- **What is expected**
Taking the line that contains "Výrobníky sody a sirupy (64, 1301)" as the first, copy exactly every line through the last line of the records, and nothing else.

- **Exercise data**
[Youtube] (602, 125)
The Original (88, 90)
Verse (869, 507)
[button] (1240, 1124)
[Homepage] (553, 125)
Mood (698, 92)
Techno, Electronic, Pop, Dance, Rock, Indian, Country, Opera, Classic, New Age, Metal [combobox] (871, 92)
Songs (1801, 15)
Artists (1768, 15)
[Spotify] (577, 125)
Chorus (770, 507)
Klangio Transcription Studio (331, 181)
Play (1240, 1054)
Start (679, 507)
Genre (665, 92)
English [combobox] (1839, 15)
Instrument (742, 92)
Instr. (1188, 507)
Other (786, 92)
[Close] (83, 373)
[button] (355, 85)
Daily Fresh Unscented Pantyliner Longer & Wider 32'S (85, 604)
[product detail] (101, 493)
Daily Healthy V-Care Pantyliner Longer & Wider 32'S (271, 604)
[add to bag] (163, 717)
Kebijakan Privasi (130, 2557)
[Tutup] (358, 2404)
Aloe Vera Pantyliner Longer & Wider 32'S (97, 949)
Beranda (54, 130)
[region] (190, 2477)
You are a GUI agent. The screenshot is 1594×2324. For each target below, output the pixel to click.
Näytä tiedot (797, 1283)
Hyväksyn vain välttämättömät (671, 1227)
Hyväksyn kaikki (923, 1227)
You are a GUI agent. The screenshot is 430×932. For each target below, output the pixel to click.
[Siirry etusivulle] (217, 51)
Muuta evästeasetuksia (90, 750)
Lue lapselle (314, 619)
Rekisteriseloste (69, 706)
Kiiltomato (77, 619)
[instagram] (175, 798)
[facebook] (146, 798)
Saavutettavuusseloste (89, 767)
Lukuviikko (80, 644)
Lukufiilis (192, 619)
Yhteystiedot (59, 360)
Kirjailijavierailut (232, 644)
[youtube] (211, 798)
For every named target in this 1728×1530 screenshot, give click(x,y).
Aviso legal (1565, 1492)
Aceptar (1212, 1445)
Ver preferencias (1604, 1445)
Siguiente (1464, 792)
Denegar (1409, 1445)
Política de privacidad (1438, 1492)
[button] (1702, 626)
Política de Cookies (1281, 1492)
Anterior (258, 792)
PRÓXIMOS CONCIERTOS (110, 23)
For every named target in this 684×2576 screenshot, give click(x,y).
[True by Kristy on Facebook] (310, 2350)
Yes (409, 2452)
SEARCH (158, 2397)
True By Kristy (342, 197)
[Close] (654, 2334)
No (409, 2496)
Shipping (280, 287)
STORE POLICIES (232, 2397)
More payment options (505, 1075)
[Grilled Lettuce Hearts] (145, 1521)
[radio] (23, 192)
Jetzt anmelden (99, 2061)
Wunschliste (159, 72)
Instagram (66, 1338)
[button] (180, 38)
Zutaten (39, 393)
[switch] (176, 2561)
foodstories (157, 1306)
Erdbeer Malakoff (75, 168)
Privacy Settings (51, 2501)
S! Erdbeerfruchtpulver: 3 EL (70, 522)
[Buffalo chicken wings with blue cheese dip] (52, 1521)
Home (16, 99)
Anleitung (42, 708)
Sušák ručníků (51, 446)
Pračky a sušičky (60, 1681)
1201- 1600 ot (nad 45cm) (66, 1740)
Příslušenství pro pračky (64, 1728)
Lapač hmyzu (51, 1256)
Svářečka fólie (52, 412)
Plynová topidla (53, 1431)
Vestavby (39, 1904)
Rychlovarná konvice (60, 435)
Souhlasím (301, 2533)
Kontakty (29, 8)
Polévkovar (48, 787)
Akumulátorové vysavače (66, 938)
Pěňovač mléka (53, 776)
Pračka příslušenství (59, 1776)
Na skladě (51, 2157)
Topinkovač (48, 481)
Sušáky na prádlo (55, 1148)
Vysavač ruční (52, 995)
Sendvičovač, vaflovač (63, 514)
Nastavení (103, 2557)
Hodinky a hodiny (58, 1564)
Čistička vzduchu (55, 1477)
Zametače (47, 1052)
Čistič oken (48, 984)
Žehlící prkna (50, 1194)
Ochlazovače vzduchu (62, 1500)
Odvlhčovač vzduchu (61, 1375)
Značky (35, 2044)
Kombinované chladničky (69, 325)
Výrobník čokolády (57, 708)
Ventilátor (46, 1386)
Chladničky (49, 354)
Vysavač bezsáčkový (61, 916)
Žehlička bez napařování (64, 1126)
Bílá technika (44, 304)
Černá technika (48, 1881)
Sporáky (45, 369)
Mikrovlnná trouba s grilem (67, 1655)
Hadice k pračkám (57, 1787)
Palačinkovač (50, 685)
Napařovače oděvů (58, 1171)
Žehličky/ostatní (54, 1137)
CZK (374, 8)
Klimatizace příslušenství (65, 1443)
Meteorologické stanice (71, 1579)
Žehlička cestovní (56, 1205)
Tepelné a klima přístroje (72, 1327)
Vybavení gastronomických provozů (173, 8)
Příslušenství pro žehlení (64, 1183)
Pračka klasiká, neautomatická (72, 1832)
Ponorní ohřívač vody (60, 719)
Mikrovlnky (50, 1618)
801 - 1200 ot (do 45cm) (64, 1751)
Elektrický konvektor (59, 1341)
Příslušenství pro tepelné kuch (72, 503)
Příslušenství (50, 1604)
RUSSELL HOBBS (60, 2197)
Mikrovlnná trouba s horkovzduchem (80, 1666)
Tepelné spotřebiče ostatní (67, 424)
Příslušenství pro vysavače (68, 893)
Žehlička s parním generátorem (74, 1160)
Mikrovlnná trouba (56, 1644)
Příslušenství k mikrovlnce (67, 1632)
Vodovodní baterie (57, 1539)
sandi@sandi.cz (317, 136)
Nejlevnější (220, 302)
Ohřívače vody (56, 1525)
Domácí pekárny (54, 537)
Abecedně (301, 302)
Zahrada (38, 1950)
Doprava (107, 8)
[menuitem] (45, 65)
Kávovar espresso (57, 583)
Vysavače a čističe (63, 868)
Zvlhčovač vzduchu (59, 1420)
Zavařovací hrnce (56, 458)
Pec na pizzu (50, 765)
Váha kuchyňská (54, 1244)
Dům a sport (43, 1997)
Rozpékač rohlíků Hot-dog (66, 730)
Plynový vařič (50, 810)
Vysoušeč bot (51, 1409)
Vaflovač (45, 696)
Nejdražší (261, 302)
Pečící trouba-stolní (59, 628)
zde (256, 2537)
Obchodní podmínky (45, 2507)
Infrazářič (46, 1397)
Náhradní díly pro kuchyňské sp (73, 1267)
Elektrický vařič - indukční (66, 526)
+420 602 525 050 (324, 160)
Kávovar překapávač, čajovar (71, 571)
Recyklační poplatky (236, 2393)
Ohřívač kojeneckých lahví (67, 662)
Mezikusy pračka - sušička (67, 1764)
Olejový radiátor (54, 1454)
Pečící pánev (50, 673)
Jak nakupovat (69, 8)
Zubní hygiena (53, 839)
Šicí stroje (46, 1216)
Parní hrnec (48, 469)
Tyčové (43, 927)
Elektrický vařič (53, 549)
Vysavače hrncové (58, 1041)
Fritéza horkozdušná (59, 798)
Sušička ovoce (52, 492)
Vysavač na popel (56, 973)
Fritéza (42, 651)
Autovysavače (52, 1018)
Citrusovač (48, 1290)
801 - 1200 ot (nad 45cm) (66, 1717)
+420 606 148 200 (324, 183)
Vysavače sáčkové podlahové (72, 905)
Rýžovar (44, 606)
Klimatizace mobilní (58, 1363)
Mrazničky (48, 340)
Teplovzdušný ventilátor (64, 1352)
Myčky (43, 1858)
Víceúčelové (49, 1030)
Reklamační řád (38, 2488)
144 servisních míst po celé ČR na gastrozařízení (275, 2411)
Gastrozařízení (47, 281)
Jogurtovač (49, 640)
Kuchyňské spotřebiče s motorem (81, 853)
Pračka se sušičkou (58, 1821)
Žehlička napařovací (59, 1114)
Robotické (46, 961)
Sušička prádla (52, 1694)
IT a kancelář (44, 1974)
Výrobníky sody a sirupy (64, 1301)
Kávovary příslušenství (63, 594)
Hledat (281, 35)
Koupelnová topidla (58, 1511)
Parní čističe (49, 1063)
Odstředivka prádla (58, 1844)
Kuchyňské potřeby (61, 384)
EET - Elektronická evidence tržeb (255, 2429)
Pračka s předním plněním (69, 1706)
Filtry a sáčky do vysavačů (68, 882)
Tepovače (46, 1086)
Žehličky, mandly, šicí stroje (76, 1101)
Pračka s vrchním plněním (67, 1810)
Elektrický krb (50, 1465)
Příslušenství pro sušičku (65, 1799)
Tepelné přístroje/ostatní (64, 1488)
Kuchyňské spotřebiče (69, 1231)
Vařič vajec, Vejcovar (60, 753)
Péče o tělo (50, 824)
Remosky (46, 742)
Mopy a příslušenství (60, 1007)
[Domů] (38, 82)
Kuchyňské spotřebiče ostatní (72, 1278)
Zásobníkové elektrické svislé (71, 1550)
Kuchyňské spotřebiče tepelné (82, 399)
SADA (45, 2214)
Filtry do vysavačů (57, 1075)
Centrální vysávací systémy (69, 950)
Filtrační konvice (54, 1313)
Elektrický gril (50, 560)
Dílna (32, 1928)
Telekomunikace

- **Result**
Výrobníky sody a sirupy (64, 1301)
Kávovary příslušenství (63, 594)
Hledat (281, 35)
Koupelnová topidla (58, 1511)
Parní čističe (49, 1063)
Odstředivka prádla (58, 1844)
Kuchyňské potřeby (61, 384)
EET - Elektronická evidence tržeb (255, 2429)
Pračka s předním plněním (69, 1706)
Filtry a sáčky do vysavačů (68, 882)
Tepovače (46, 1086)
Žehličky, mandly, šicí stroje (76, 1101)
Pračka s vrchním plněním (67, 1810)
Elektrický krb (50, 1465)
Příslušenství pro sušičku (65, 1799)
Tepelné přístroje/ostatní (64, 1488)
Kuchyňské spotřebiče (69, 1231)
Vařič vajec, Vejcovar (60, 753)
Péče o tělo (50, 824)
Remosky (46, 742)
Mopy a příslušenství (60, 1007)
[Domů] (38, 82)
Kuchyňské spotřebiče ostatní (72, 1278)
Zásobníkové elektrické svislé (71, 1550)
Kuchyňské spotřebiče tepelné (82, 399)
SADA (45, 2214)
Filtry do vysavačů (57, 1075)
Centrální vysávací systémy (69, 950)
Filtrační konvice (54, 1313)
Elektrický gril (50, 560)
Dílna (32, 1928)
Telekomunikace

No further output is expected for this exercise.